While some doubt the ability of Washington Huskies guard Isaiah Thomas to play point guard in the NBA Draft looming, Cal fans are probably well aware of his capabilities.
Thomas averaged 11 assists per game in two games against the Golden Bears this season and had what has been discussed as one of the most impressive performances of any guard in a Husky uniform during coach Lorenzo Romar's tenure in a 92 - 71 win at Berkeley on January 16. Thomas beautifully orchestrated the Husky offense to the tune of a career-high 13 assists to only five turnovers while scoring 27 points on 8-for-16 shooting and going 8-for-8 from the free throw line.
Thomas' performance against Cal probably still stands out as a major high point in an otherwise tumultuous season, plagued by injury and legal problems.
And games like that were exactly why Thomas had to come out now - as described by ESPN's Diamond Leung yesterday, the return of Abdul Gaddy from injury next season and the arrival of Tony Wroten would leave little room for Thomas to showcase those skills again, leaving the doubts to linger and people assuming that this past season was little more than a fluke.

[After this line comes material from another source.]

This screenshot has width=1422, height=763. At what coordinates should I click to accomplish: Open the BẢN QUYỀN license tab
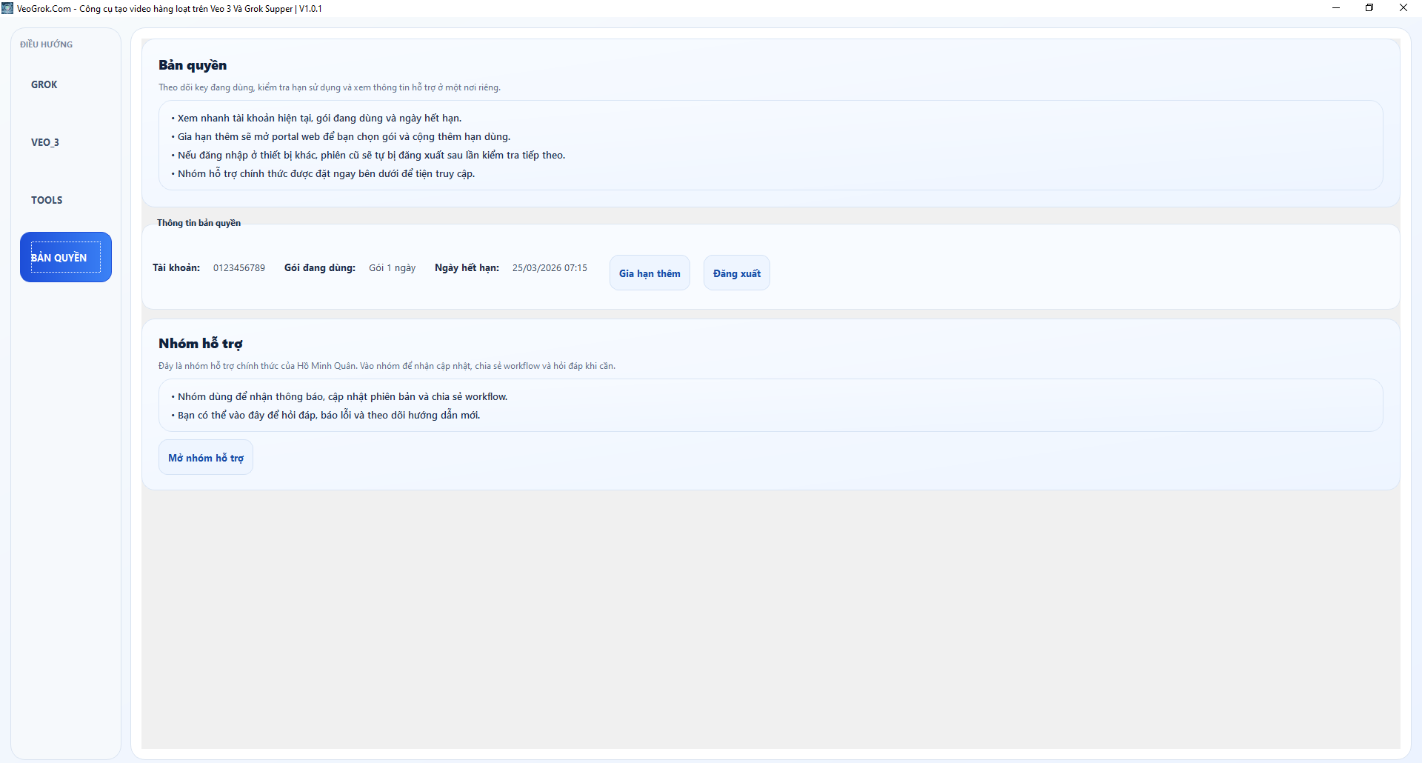65,257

People can question or mock his decision to leave early all they want, but he's absolutely right that his draft stock simply won't get any higher than it is right now.
To put Thomas' point guard ability in perspective, DraftExpress' Jonathan Givony recently told SB Nation's Raptors HQ in an interview that the average pure point rating (a proxy for how efficient a player is at balancing the potential to create an assist with the risk of creating a turnover) of a NBA starting point guard in college is 1.2. Thomas' pure point rating during the 2010-11 season improved to 3.28 after improving by about the same margin to -0.89 between his freshman and sophomore years. And given that his conference PPR was about the same (3.37) it's not as if it was just Gaddy's injury that triggered his point guard improvement - it was a shift in mentality that was evident even from the Huskies' first exhibition game against St. Martin's in which he scored only eight points on 2-for-2 shooting but had 11 assists.
And it was obviously a necessary improvement that added to his ability to get to the free throw line at an extremely high rate and hit the three is very impressive.
In Gregg Bell's Huskies.com feature that Leung cited, he noted a comparison to 5-foot-11 Dallas Mavericks point guard J.J. Barea, who played a huge role in the Mavs' championship run this year who was lauded by DraftExpress as a point guard with "incredibly pure playmaking ability" after the 2007 NBA summer league. But returning to the standard Givony cited, Barea had a senior season PPR of 2.57 and was much less efficient as a player who used nearly a third of Northwestern's possessions while getting to the free throw line less often. Having proven himself to be a dynamic scorer on a tournament team, Thomas has been more efficient as a passer and scorer in college than Barea was while also showing a much better ability to get himself to the free throw line. Just for kicks, we could also compare Thomas' numbers to that of former Indiana Pacers playoff standout Travis Best, who also had a lower PPR (2.78) while also shooting the ball more often and getting to the line much less often.
Like Barea, a stint in the D-League could be in Thomas' future before getting regular minutes in a regular season NBA game. But actually running a team when he's not expected to score quite as often could be beneficial for Thomas' continued development as a distributor. And as confident as he already is, it would only give him more confidence moving forward.
In other words, there's a place in the league for Thomas in a situation where he's given a chance to have the ball in his hands as a distributor as well as offering a scorer's presence, much as Barea did in helping the Mavericks win the 2011 NBA Title.